Calheiros pode deixar governo
Agência Estado
O ministro da Justiça, Renan Calheiros (PMDB), participará da reunião que o presidente FHC terá na próxima segunda-feira, às 17h30, no Planalto, com os ministros que não estiveram presentes ao encontro da última quarta-feira - Calheiros não foi, alegando mal-estar repentino. Mas fontes de Brasília indicam que Calheiros pode perder o cargo nos próximos dias. A informação confirmando a presença do ministro no encontro com FHC foi dada pelo porta-voz do presidente, Georges LamaziSre.
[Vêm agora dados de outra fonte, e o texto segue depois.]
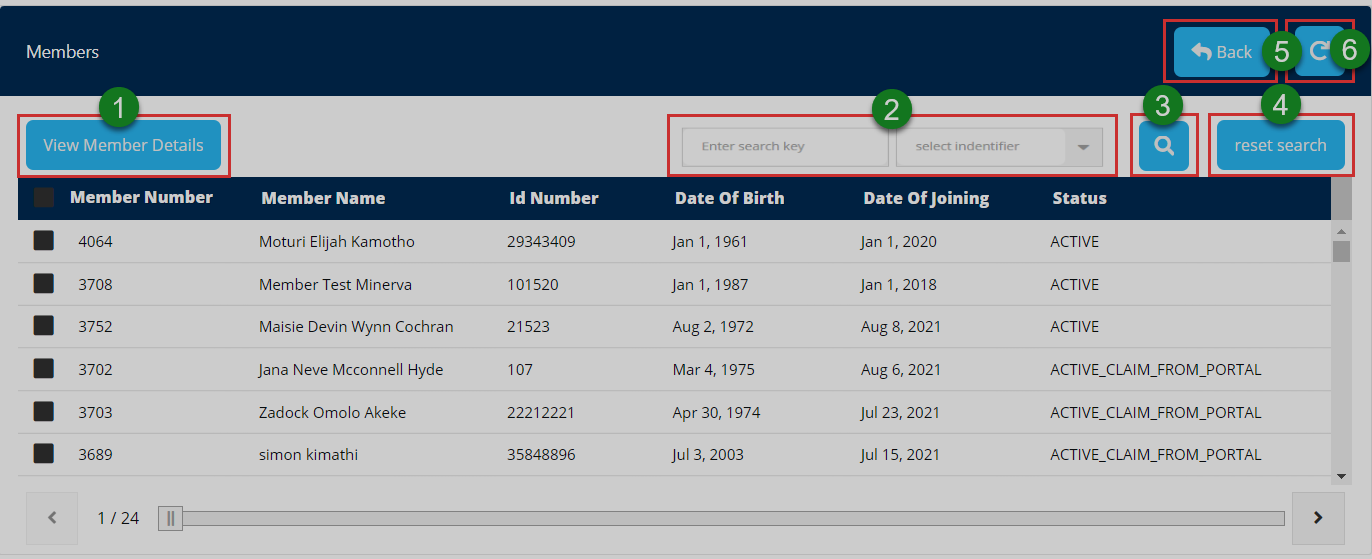The width and height of the screenshot is (1372, 559).
Task: Click the Member Name column header
Action: (323, 198)
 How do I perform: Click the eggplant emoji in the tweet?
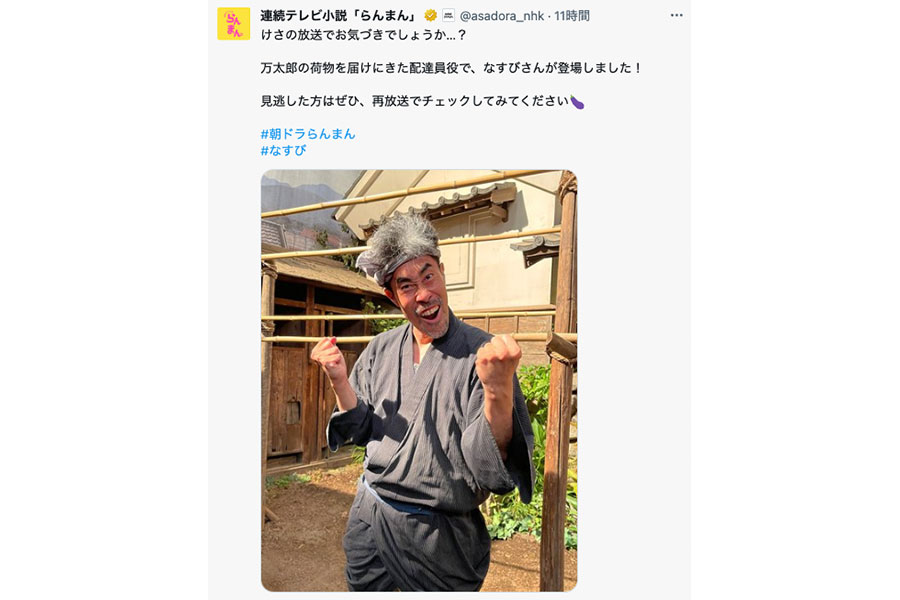pos(577,102)

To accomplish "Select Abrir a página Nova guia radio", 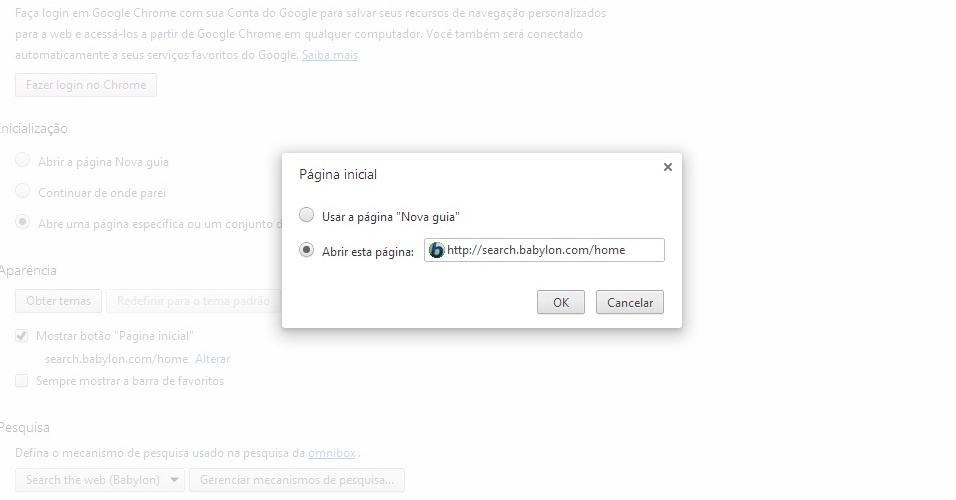I will pyautogui.click(x=23, y=160).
No encontro de quarta-feira, FHC foi duro com os ministros, por causa das brigas entre os aliados ao governo em torno da escolha do novo diretor-geral da Polícia Federal, e advertiu-os de que não são ministros dos seus respectivos partidos e sim do governo. Calheiros está no meio do tiroteio, por ter sido contrariado na indicação. As declarações feitas no início da noite de ontem pelo Planalto, assegurando a permanência de Calheiros no cargo - atendendo pedido que o deputado Michel Temer fez ao presidente da República - devem ser interpretadas como mera formalidade, segundo fontes de Brasília.
Calheiros começou a perder o cargo - diz uma fonte - não somente porque seus correlegionários desafiaram a autoridade presidencial, mas sobretudo por ter colidido politicamente com o general Alberto Cardoso. Entre o ex-ministro e agora comandante do Exército, general Gluber Vieira, que se solidarizou com o general Cardoso, e o titular da Justiça, FHC obviamente ficou com a posição do Exército, observou uma alta fonte oficial.
Segundo o porta-voz LamaziSre, da reunião com Fernando Henrique participarão ainda os ministros Rodolfo Tourinho (Minas e Energia), Bresser Pereira (Ciência e Tecnologia), Pimenta da Veiga (Comunicações), Francisco Dornelles (Trabalho), Ovídio de Ângelis (Políticas Regionais), Andrea Matarazzo (secretário de Comunicação da Presidência), Eduardo Graeff (secretário de Relações Institucionais) e os assessores presidenciais Moreira Franco e Vilmar Faria.
O porta-voz disse que será uma uma reunião de coordenação do governo com o mesmo objetivo da de quarta-feira: procurar mais unidade na ação governamental. Segundo fontes de Brasília, ninguém deve esperar uma reforma ministerial clássica, das que alteram completamente a fisionomia do governo.